TEXTE FOURNI:
>>>>>

Il y avait de quoi espérer. Reprendre V, série culte des années 80, avec des moyens modernes, un contexte géopolitique encore plus propice à la paranoïa et aux manipulations… Le terrain était idéal pour un thriller de science-fiction dense et intelligent. Malheureusement, V (ABC, 2009) s’avère rapidement incapable d’assumer les ambitions qu’elle laissait entrevoir.
Le premier épisode séduit. Les Visiteurs arrivent, tout est beau, lisse, inquiétant en coulisses. Les thèmes de la manipulation des masses, de l’infiltration, du contrôle de l’information sont mis en place avec efficacité. Mais très vite, la série s’embourbe. Les enjeux qui auraient dû s’intensifier au fil des épisodes stagnent, les révélations se font prévisibles, et le suspense devient mécanique. On assiste, frustré, à une série qui semble constamment reculer au lieu d’oser.
Là où l’attachement aux personnages aurait pu compenser les faiblesses du scénario, V échoue également. Erica Evans (Elizabeth Mitchell), pourtant héroïne centrale, reste enfermée dans des dilemmes convenus. Le charisme glacial d’Anna (Morena Baccarin) fait illusion au début, mais finit par tourner à vide, tant le personnage manque de profondeur psychologique. Même les relations secondaires, qui auraient pu offrir des respirations émotionnelles, semblent survolées et sans véritable impact.

<<<<<

EXERCICES À RÉSOUDRE:
• 1. Répondez à ces questions sur la critique de la série V :
(a) Sur quelle chaîne et en quelle année la nouvelle version de V a-t-elle été diffusée ?
(b) Quel épisode séduit, selon la critique ?
(c) Qui interprète le personnage d'Anna ?
• 2. Poursuivez la critique de la série V à partir de sa dernière phrase.
La liste placée ensuite n'a aucun lien avec la critique de la série V.

DONNÉES FOURNIES:
>>>>>

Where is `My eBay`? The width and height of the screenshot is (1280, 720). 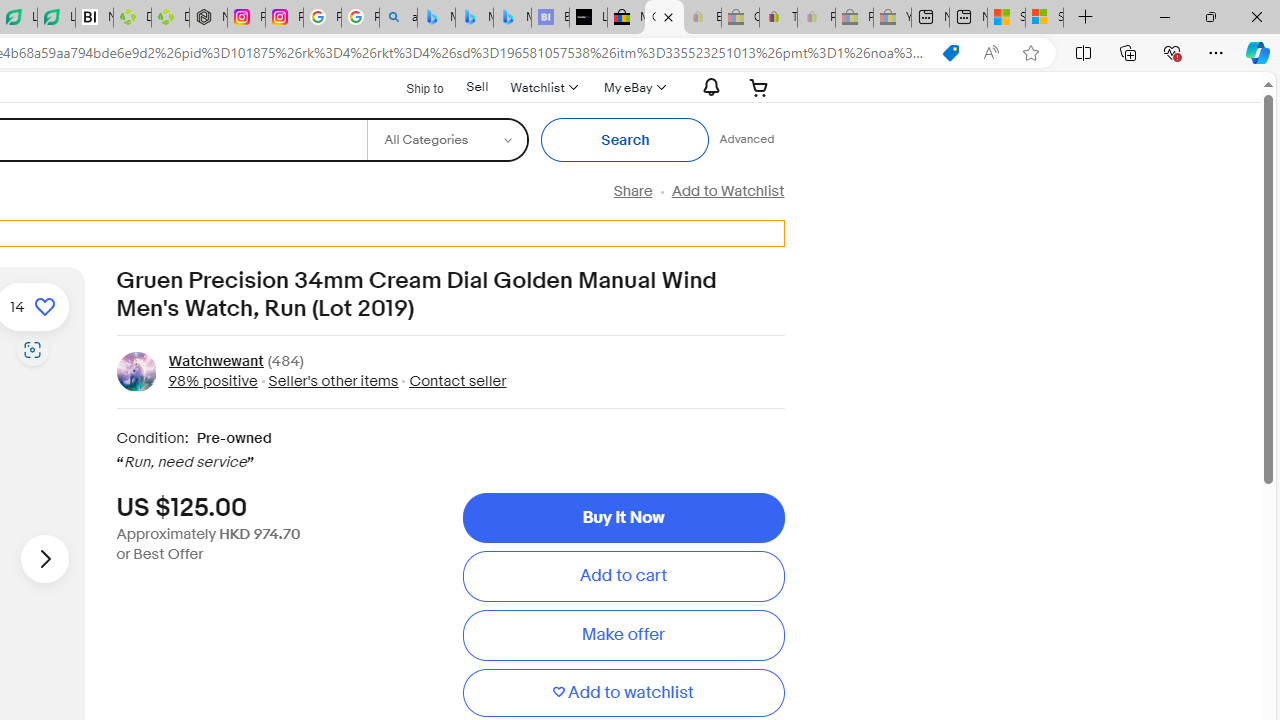 My eBay is located at coordinates (632, 87).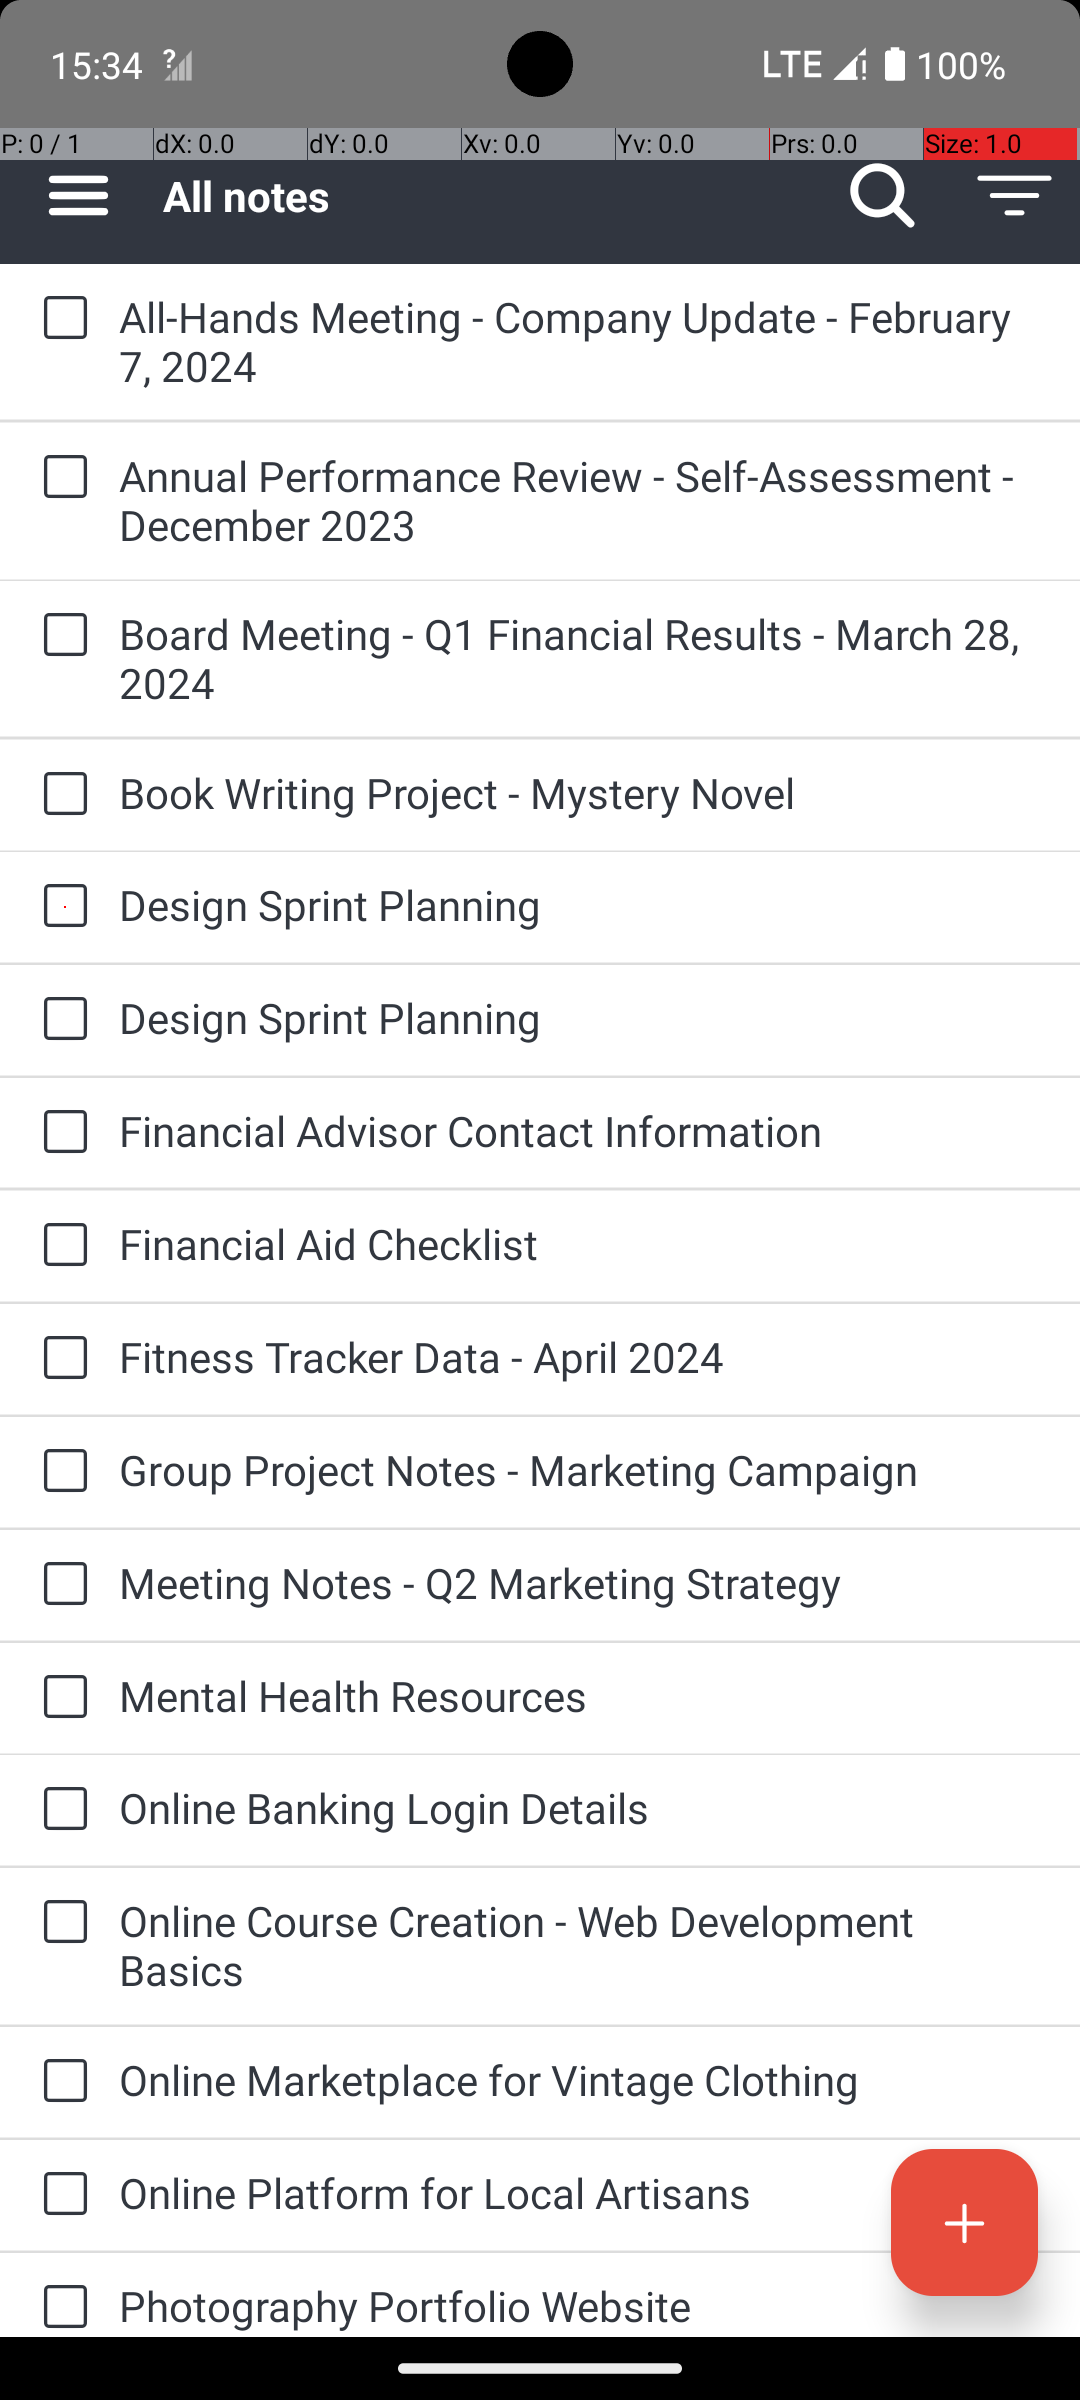 This screenshot has height=2400, width=1080. I want to click on to-do: Financial Aid Checklist, so click(60, 1246).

<<<<<

EXERCICES CORRIGÉS:
• 1.
(a) Sur ABC, en 2009.
(b) Le premier épisode.
(c) Morena Baccarin.

• 2.
L’un des aspects les plus frustrants reste cette sensation de potentiel gâché. À chaque épisode, on devine ce que la série aurait pu être : une réflexion acide sur le pouvoir, la peur de l’autre, le contrôle des populations. Mais au lieu de plonger dans ces thématiques, la série reste à la surface, privilégiant des rebondissements artificiels et des intrigues secondaires sans relief.
Visuellement correcte mais sans identité marquante, la réalisation reste fonctionnelle. Les effets spéciaux, acceptables à l’époque, n’aident pas à masquer une mise en scène souvent plate. Tout semble propre, calibré, mais dénué de cette tension viscérale que le sujet exigeait.
Au final, V (2009) illustre parfaitement ce qu’on redoute d’un reboot : une série qui possède tous les ingrédients d’un grand récit de science-fiction, mais qui refuse de prendre des risques. Mon ressenti, profondément frustré, se traduit par un 5.5/10 : ni désastreuse, ni satisfaisante, simplement terriblement décevante au regard de ce qu’elle aurait pu offrir.